От неожиданности Ольгу качнуло на неустойчивом табурете.
– Что, твой папа?
– Чем пах мой папа?
Ольга с трудом подавила рвотный комок. Память предательски воссоздала запах потного тела, мокрой псины, тухлого дыхания и алкоголя. Отводя взгляд от лица дочери, она захлопала глазами, будто это могло смахнуть тошнотворное воспоминание. Она искала в мерзком ощущении лазейку, что могла бы вывести ее на ровную почву. «Псина, мокрая шерсть, шинель, да! Шинель! Потное тело, но холодные ноги, конечно! … Это лучше, да! Саша лучше…»

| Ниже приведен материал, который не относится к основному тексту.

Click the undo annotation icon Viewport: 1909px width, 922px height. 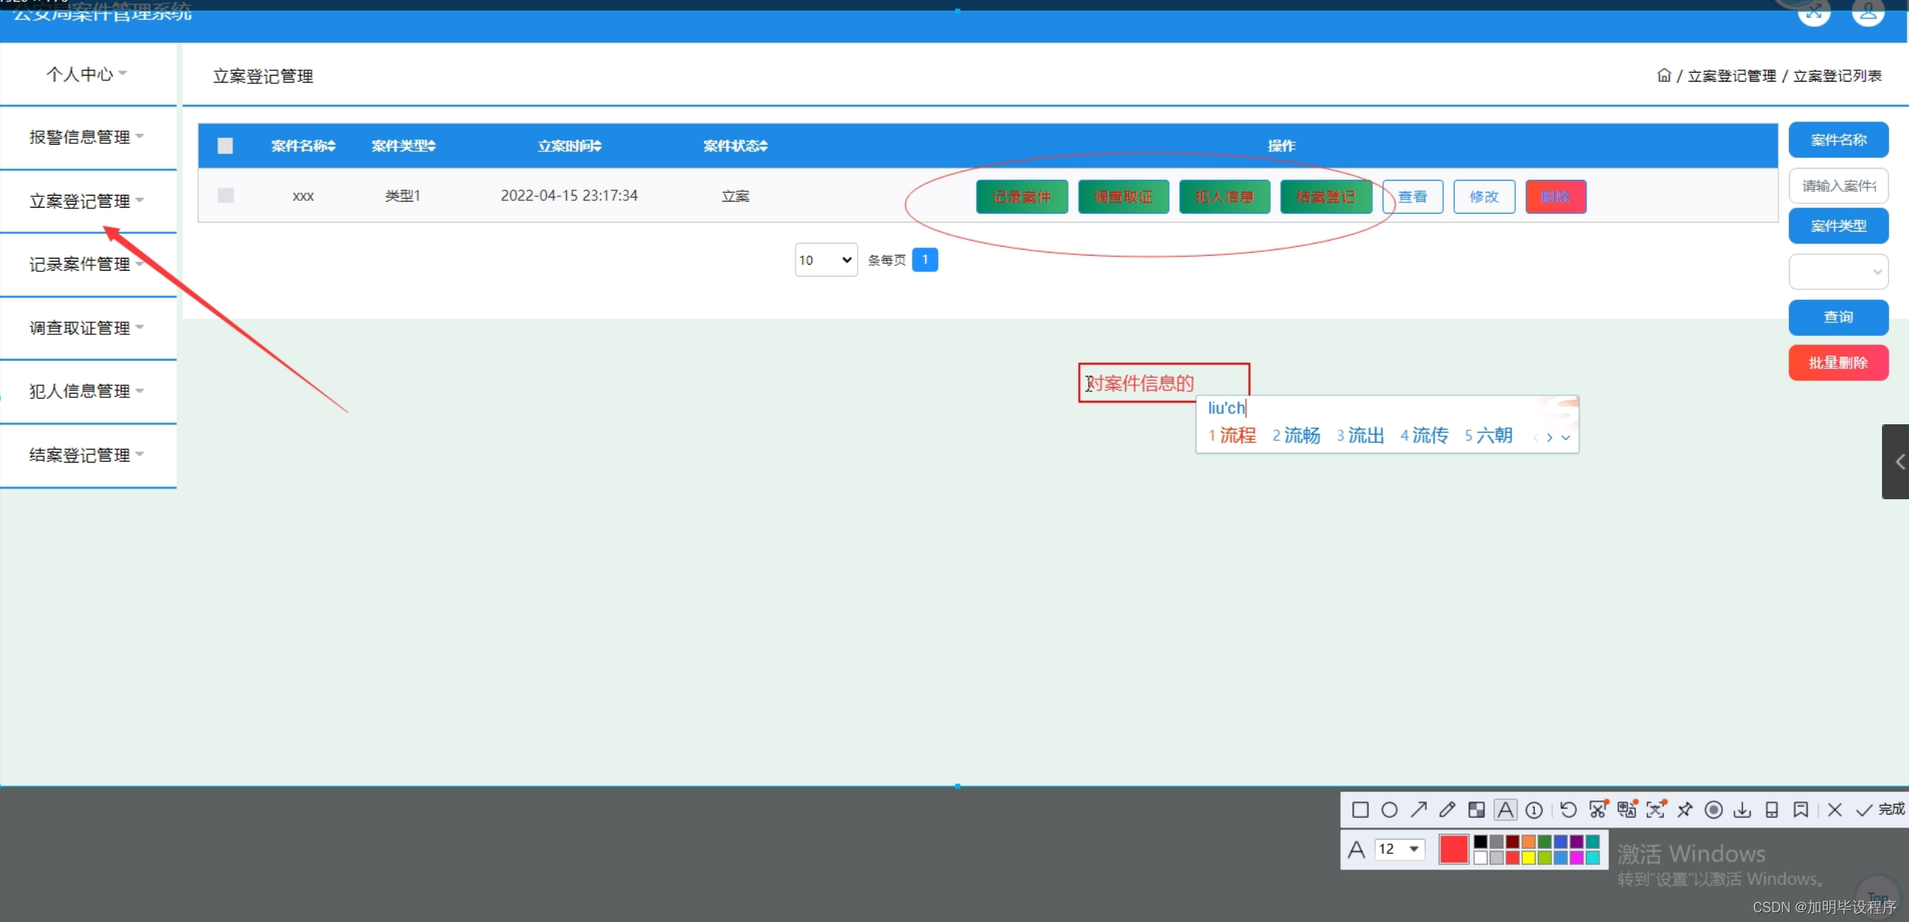1568,810
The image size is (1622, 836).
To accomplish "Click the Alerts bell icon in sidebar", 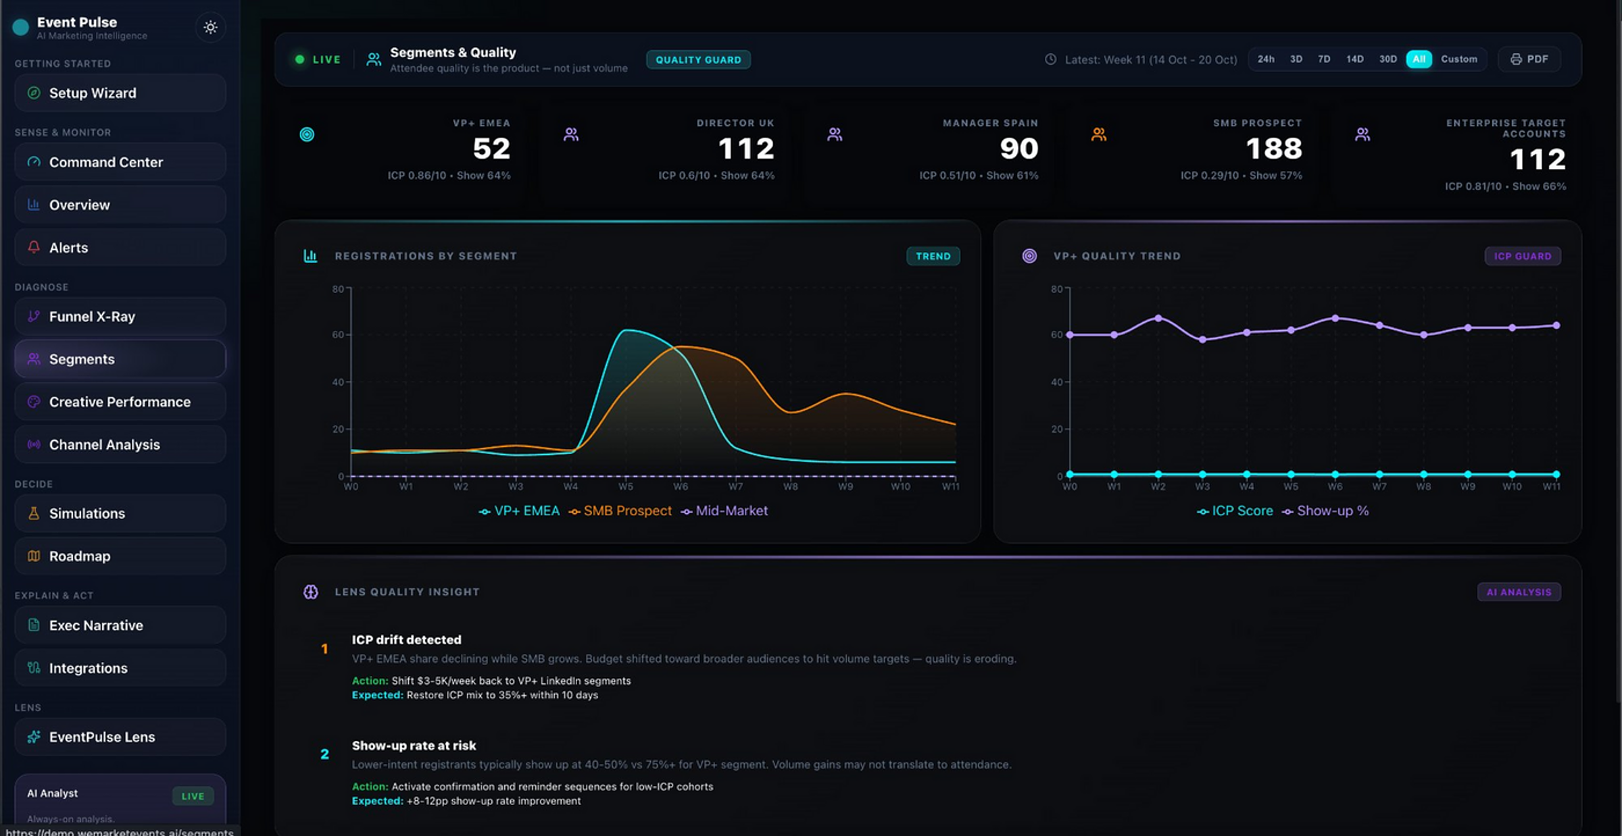I will 34,247.
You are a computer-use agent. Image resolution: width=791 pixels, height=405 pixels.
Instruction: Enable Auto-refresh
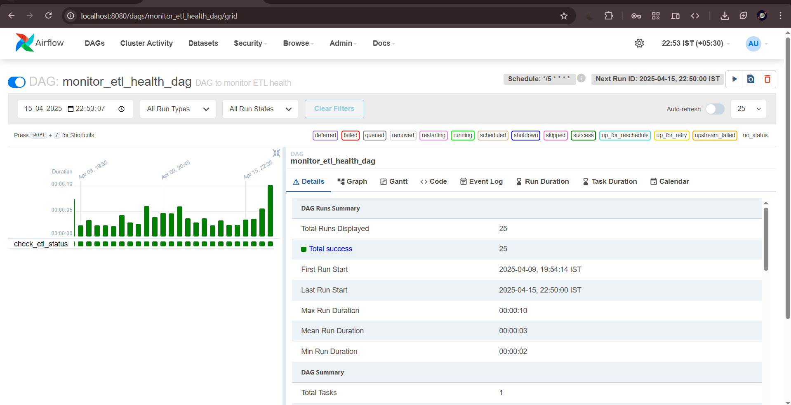[x=715, y=109]
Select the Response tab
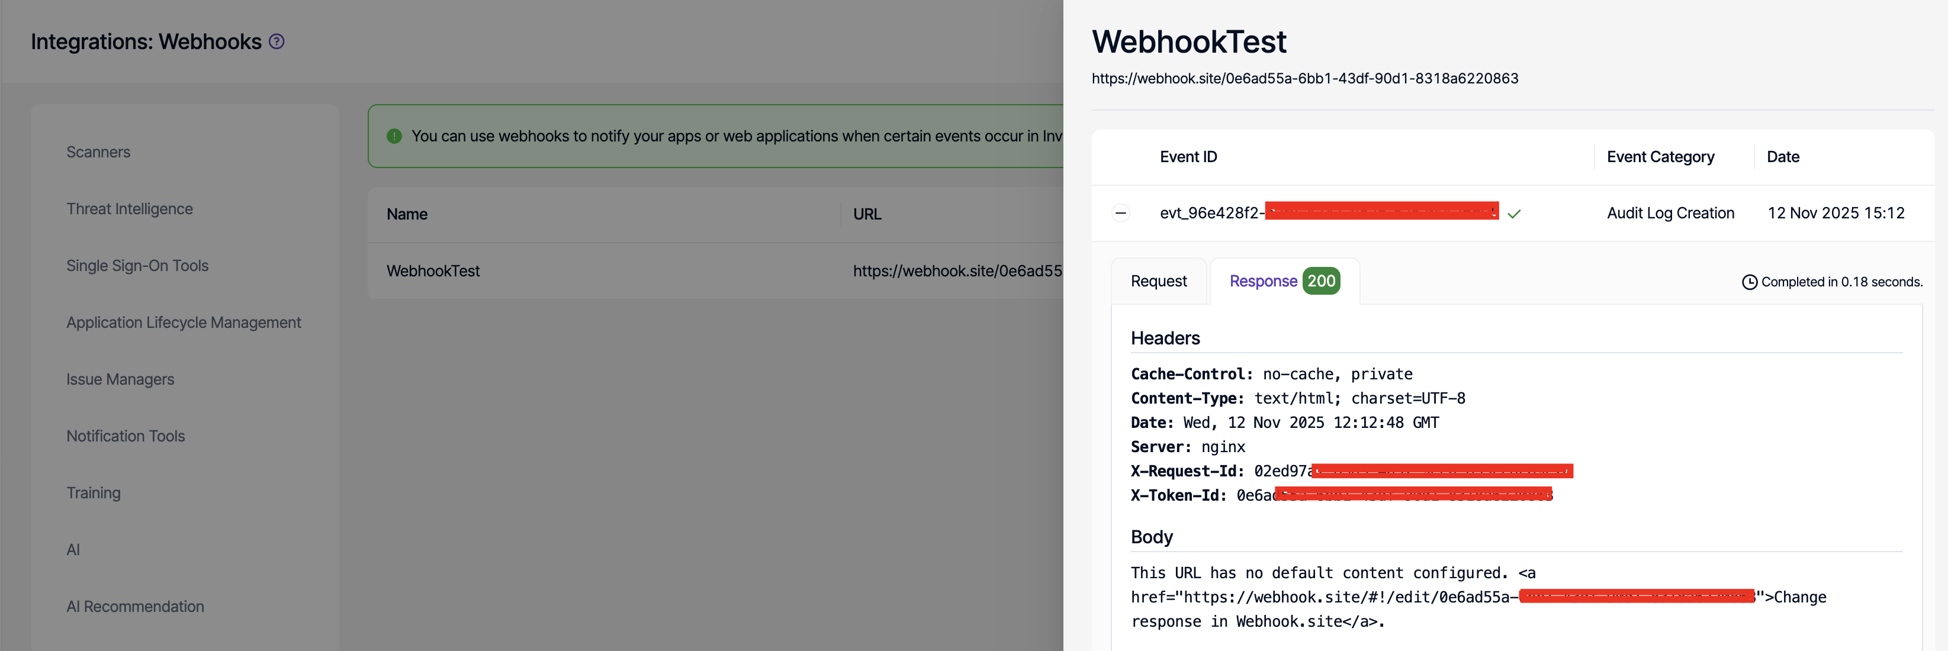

– Ну?! – Катя снова поймала блуждающий взгляд матери. Когда же Ольга смогла сосредоточиться на ее лице, заметила, что Катя так же хлопает ресницами, как и она.
«Повторюшка» – подумала Ольга и улыбнулась. Приступ прошел:
– Катюша, отчего ты такая нетерпеливая? Дай подумать… Он был высокий, – Ольга уже знала, что планирует врать. Пусть это ложь, но такая сказка будет греть душу маленькой Кате, а потом уж… – он красивый, и его гимнастерка пахла свежестью весны, цветущей черемухой, а осенью шинель пахла теплом костра. У него одно сердце. Одно огромное сердце. Однажды он придет, – ты еще, засоня, конечно, будешь спать, – а когда откроешь глаза он уже будет рядом.